• _The tasks_
**1.** In the 'Va Savoir' review, which play is Camille's Italian touring company performing in Paris?
**2.** Write the next part of the 'Va Savoir' review, picking up after its final sentence.

• _Document passage_

Review: 'Va Savoir' opens with a voice in the darkness asking for lights to be turned on a stage, and the entire film can be seen as a play or a celebration of play, of acting, role-playng, creating, stories, plots. the two lead characters are actors, and in their forking narratives, bring everyone they come in contact with into their theatrical orbit. Camille is the French lead actress with an Italian touring company who are performing Pirandello's 'As You Desire Me' (the story of the amnesiac mistress of a writer who treats her like one of his creations, filmed by Hollywood with Garbo (another Camille) and Stroheim) in Paris to general indifference. During her hours off, she seeks the lover she dumped three years previously, a sheepish philosophy professsor now living with a domineering ballet teacher.

her co-star and company director Ugo, whose precise relation to Camille we don't learn until near the end, spends his days searching for an unpublished, possibly apocryphal play by his 18th century compatriot Goldoni. this paper chase leads him to the beautiful student Do, whose mother's library may hold the key, and who is instantly smitten by the older man. her brother is used to pilfering valuable books to fund his gambling habit. these two plots, intercut with apparent crudeness early on, begin to interweave to comical, romantic and magical effect, distending its mysteries and crime narrative, collapsing into a farce of dizzyingly shifting relationships and a vertiginous mock duel. 'Va Savoir' creates an enchanted world that looks superficially like ours, but operates on completely alien principles.

[Dataset rows]
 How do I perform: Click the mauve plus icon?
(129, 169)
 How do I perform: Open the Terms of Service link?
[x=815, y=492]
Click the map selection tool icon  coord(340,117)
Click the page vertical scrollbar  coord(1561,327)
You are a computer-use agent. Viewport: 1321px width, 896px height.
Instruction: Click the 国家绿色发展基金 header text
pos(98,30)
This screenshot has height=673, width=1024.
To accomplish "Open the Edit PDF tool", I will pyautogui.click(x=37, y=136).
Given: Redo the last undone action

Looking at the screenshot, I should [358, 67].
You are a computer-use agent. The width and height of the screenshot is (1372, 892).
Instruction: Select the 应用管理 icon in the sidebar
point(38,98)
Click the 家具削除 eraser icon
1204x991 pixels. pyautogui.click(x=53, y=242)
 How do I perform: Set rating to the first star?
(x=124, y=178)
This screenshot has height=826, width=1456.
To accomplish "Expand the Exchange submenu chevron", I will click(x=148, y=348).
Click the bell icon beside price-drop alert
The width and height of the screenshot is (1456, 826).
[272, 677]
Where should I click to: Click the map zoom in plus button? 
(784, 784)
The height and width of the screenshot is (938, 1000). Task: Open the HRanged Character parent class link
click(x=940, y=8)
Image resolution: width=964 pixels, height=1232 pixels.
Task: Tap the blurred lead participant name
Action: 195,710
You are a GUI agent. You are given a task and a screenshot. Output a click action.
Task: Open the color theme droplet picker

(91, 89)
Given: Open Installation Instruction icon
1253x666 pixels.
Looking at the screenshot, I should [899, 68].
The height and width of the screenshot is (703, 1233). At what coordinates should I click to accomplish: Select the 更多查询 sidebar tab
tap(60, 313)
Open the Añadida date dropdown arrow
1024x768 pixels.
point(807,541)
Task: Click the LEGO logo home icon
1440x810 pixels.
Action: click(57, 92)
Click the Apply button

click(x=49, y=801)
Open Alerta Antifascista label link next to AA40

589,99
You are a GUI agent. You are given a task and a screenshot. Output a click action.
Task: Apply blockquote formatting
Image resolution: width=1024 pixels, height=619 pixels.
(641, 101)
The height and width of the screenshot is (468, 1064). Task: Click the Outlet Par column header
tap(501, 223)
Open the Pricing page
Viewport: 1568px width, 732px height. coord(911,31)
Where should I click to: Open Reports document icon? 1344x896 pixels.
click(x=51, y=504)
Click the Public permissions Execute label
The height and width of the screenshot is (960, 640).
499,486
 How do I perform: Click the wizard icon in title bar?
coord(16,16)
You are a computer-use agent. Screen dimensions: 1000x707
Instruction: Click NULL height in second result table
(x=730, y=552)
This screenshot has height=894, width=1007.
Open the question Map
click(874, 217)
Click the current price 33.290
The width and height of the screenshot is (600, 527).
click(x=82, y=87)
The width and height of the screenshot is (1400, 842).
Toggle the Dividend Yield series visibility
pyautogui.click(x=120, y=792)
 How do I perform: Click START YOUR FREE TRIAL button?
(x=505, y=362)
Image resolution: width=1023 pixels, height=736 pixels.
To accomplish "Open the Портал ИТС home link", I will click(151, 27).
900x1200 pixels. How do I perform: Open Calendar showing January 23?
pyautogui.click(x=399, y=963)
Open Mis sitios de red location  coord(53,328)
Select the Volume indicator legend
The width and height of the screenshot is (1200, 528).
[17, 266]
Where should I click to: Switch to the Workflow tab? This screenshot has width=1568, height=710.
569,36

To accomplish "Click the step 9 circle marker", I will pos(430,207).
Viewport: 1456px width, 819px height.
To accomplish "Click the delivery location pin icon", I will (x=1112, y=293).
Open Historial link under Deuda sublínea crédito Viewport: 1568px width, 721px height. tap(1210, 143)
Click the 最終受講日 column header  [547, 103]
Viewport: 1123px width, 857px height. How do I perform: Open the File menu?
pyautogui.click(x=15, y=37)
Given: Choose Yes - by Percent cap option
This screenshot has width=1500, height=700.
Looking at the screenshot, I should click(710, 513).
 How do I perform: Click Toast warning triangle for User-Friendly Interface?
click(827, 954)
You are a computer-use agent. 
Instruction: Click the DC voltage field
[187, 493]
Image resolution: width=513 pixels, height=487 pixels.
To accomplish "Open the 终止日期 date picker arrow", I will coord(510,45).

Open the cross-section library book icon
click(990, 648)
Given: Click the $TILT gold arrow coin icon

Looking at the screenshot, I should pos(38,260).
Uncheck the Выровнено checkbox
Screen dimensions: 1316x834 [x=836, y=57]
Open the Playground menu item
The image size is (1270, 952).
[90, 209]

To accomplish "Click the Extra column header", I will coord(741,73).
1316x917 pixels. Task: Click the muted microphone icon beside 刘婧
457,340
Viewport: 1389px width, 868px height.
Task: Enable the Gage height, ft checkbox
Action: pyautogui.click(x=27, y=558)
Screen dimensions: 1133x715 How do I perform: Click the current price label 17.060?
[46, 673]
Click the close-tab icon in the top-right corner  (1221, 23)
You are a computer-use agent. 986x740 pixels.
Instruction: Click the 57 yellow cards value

• _Answers below_
**1.** Pirandello's 'As You Desire Me'.

**2.**
Jacques Rivette is one of cinema's great fabulists, but he doesn't depend for his fantasy on special effects or the literally supernatural. Every scene, even the long excerpts from the play, are filmed with plausibility and an air-brushed realism. It is in plot development that Rivette's fantasy lies. having begun the film with rehearsals for a drama, Rivette proliferates confusions between reality and illusion. there isn't a single sequence in the entire film that doesn't have characters walking down corridors, streets or paths, or walking into rooms, but these everyday events are transformed, corridors become labyrinths or secret passageways, rooms become magic chambers or dungeons, rooftops the plains of undiscovered planets. People dreaming becoming creating authors, mirrors portals to another dimension. The emphasis is on characters seeking to affirm their identity, but continually transforming, metamorphosing, renegotiating. Allusions abound, as often distracting the viewer as enlightening the theme.

'Va Savoir' plays like 'Celine and Julie go boating' (Rivette's most famous film) updated, with the theatre as haunted house, caretakers Camille and Ugo releasing all kinds of ghosts from the past. it is also similar to Bergman movies like 'the Face' or 'Fanny and alexander', their plot-displaced climaxes extended over an entire film. If Rivette has decided to charm his audience rather than challenge it, it is somehow appropriate that in this age of infantile, no-attention-span cinema, the most adventurous, enjoyable and youthful film in years is made by a 73 year old.

Rating: 3 stars
Summary: "... as many pregnant pauses as bon mots"
Review: Although billed as a romantic comedy, Jacques Rivettes' relatively terse 1990 film "Va Savoir" ("Who Knows?") focuses on the priority of obsession over romance. At a few critical junctures, the tension breaks and we are allowed a nervous laugh before it resumes.

I found the whole drama oddly compelling. This is much the same reaction as I had to "The Venus Beauty Institute". And "Va Savoir" is every bit as pointless. Its two and a half hour running time allows for as many pregnant pauses as bon mots. I neither liked nor understood any of the characters, who were alternatively morose and manic. Their introversion evokes the claustrophobic feeling of the staged play within a play, Luigi Pirandello's "As You Desire Me".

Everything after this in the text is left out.